El ministro Roberto Linares reveló ante la Comisión de Presupuesto de la Asamblea Nacional que seis de cada 10 funcionarios del Ministerio de Desarrollo Agropecuario están jubilados. Advirtió que esta situación representa un obstáculo para modernizar la institución y responder a los nuevos desafíos del sector
El Ministerio de Desarrollo Agropecuario (MIDA) enfrenta un reto interno que podría tener consecuencias directas sobre su capacidad para atender al sector productivo: el 60% de su personal está jubilado.
La cifra fue revelada este martes por el ministro de Desarrollo Agropecuario, Roberto Linares, durante la sustentación del presupuesto de la institución ante la Comisión de Presupuesto de la Asamblea Nacional.
Linares calificó esta realidad como “un gran atraso” y planteó la necesidad de renovar la estructura laboral del ministerio para darle paso a una nueva generación de profesionales y fortalecer las capacidades técnicas de la institución.
El dato adquiere especial relevancia ante los desafíos que enfrenta actualmente el campo panameño, entre ellos el impacto de las condiciones climáticas, la amenaza del fenómeno de El Niño, la disponibilidad de agua y la necesidad de garantizar la producción nacional.
Un ministerio que necesita renovarse
Para Linares, la elevada proporción de funcionarios jubilados dificulta el proceso de modernización del MIDA y obliga a buscar mecanismos para incorporar nuevo personal.
La renovación no solo supone llenar plazas vacantes.
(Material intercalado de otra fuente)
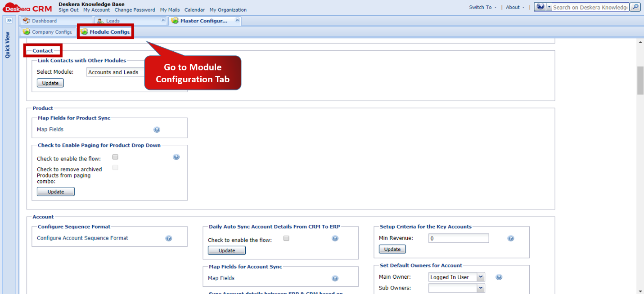Enable the flow checkbox for Product paging
Viewport: 644px width, 294px height.
(115, 156)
También implica garantizar que el ministerio cuente con especialistas capaces de responder a las nuevas necesidades de los productores, especialmente en materia de tecnología, producción sostenible, manejo del agua y adaptación al cambio climático.
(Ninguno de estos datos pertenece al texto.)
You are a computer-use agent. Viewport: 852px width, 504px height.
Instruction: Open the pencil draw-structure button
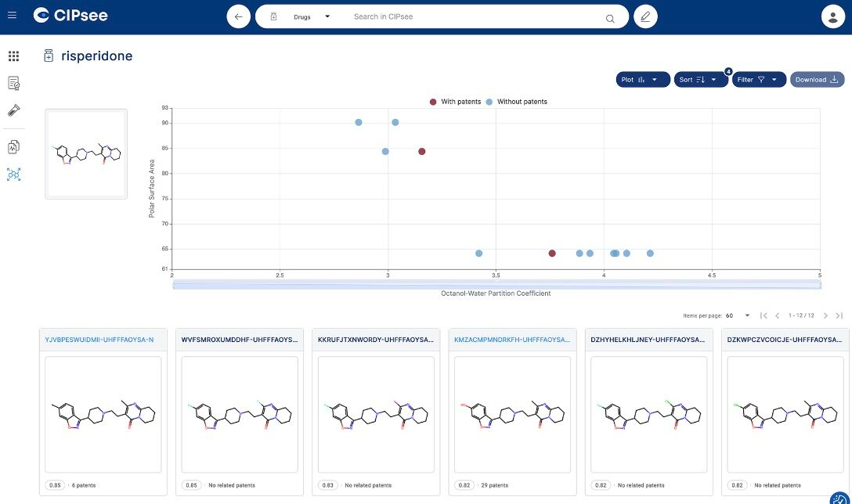pos(645,16)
El escenario resulta particularmente sensible para el sector agropecuario, que depende de una respuesta rápida del Estado ante fenómenos como sequías, exceso de lluvias, pérdida de cultivos y dificultades en la producción.
El desafío va más allá del presupuesto
La advertencia del ministro se produjo mientras defendía ante los diputados las necesidades presupuestarias del MIDA.
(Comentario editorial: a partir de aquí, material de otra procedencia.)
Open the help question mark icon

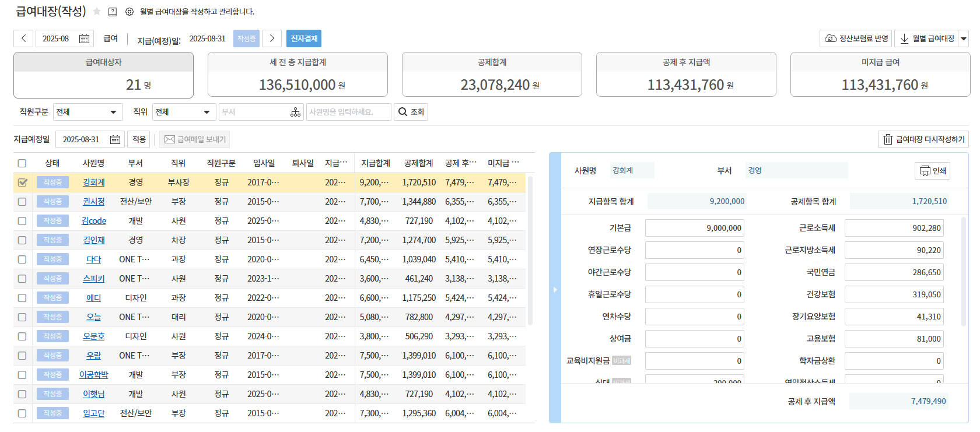click(x=113, y=12)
Sin embargo, el debate dejó claro que el problema de la institución no se limita a cuánto dinero recibe, sino también a quiénes ejecutan las políticas y programas destinados al campo.
Con seis de cada 10 funcionarios en condición de jubilación, el MIDA enfrenta el reto de garantizar una transición ordenada que permita aprovechar la experiencia acumulada de su personal, mientras incorpora nuevos profesionales.
La situación abre además el debate sobre la planificación del recurso humano dentro de las instituciones públicas y la necesidad de evitar que la jubilación masiva termine debilitando servicios esenciales.
Para Linares, la renovación del personal es parte de la transformación que necesita el ministerio para responder a los retos actuales del sector agropecuario.
El mensaje quedó planteado ante los diputados: modernizar el MIDA no pasa únicamente por aumentar su presupuesto, sino también por renovar su fuerza laboral.